Приведённый отрывок =
- - -

И тоскливый смертный холод обовьёт, как тканью, тело,
И невеста зарыдает, и задумается друг.Мальчик, дальше! Здесь не встретишь ни веселья, ни сокровищ!
Но я вижу – ты смеёшься, эти взоры – два луча.
На, владей волшебной скрипкой, посмотри в глаза чудовищ
И погибни славной смертью, страшной смертью скрипача!
Уже сами эти посвящения свидетельствовали, что поэт ещё не освободился от влияния Брюсова, что пора ученичества миновала не вполне. Да и первоначальное название "Золотая магия" было забраковано именно Валерием Яковлевичем. А всё-таки "Жемчуга" явились в творчестве Гумилёва той высотой, с которой уже открывался простор самостоятельных исканий и оригинального не заёмного мастерства.
Всё это было понято и оценено именитыми критиками, на этот раз удостоившими молодого поэта не только благосклонных авансов, но и признания реальных достижений. Так Брюсов в своём отзыве пишет: "Ученик И. Анненского, Вячеслава Иванова и того поэта, которому посвящены "Жемчуга", Н. Гумилёв медленно, но уверенно идёт к полному мастерству в области формы. Почти все его стихотворения написаны прекрасно обдуманными и утончённо звучащими стихами. Н. Гумилёв не создал никакой своей манеры письма, он заимствовал приёмы стихотворной техники у своих предшественников, он сумел их усовершенствовать, развить, углубить, что, быть может, надо признать даже большей заслугой, чем искание новых форм, слишком часто ведущее к плачевным результатам".
Вероятно, почувствовав, что Валерий Яковлевич, слишком расщедрившийся на похвалы, на этот раз, быть может, даже переступил через себя, через собственные амбиции, Гумилёв в личном письме спешит успокоить своего наставника: ""Жемчуга" – упражнения – и я вполне счастлив, что Вы, мой первый и лучший учитель, одобрили их. Считаться со мной, как с поэтом, придётся только через много лет…"
А вот Вячеслав Иванов обошёлся с Брюсовым менее почтительно и в своей рецензии на "Жемчуга" не удержался от соблазна лягнуть Валерия Яковлевича, как и сам он, претендующего на роль главного идеолога символизма. Вот он удар дружеского копыта: "Гумилёв подчас хмелеет мечтой веселее и беспечнее, чем Брюсов, трезвый в самом упоении". И уже обращённое к самому Николаю Степановичу, непререкаемо-глубокое мнение этого крупнейшего теоретика русской поэзии XX века: "Когда действительный, страданием и любовью купленный опыт души разорвёт завесы, ещё обволакивающие перед взором поэта сущую реальность мира (…) тогда впервые будет он принадлежать жизни".

- - -

Предоставленный материал =

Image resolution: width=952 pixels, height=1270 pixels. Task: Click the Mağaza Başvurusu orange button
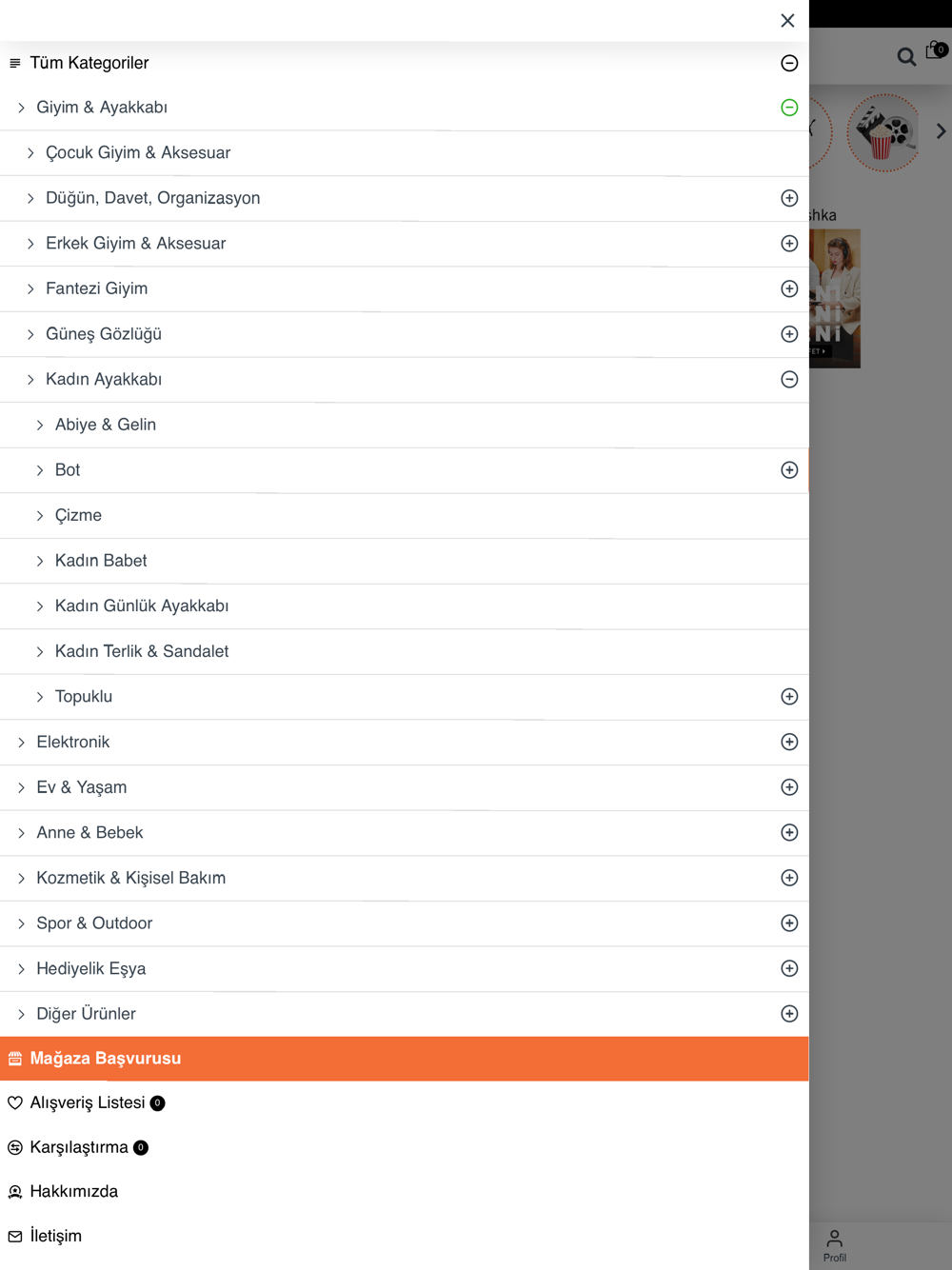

- - -

Что нужно сделать =
1: Выпишите из отрывка о «Жемчугах» Гумилёва текст от «И тоскливый смертный» до «взоры – два луча.», ничего не меняя.
2: Переведите на английский язык предложение из отрывка о «Жемчугах» Гумилёва: «Да и первоначальное название „Золотая магия“ было забраковано именно Валерием Яковлевичем».
Материал для работы не понадобится.

Ответы по заданиям =
1:
И тоскливый смертный холод обовьёт, как тканью, тело,
И невеста зарыдает, и задумается друг.Мальчик, дальше! Здесь не встретишь ни веселья, ни сокровищ!
Но я вижу – ты смеёшься, эти взоры – два луча.

2: Indeed, the original title, "Golden Magic," was rejected by none other than Valery Yakovlevich.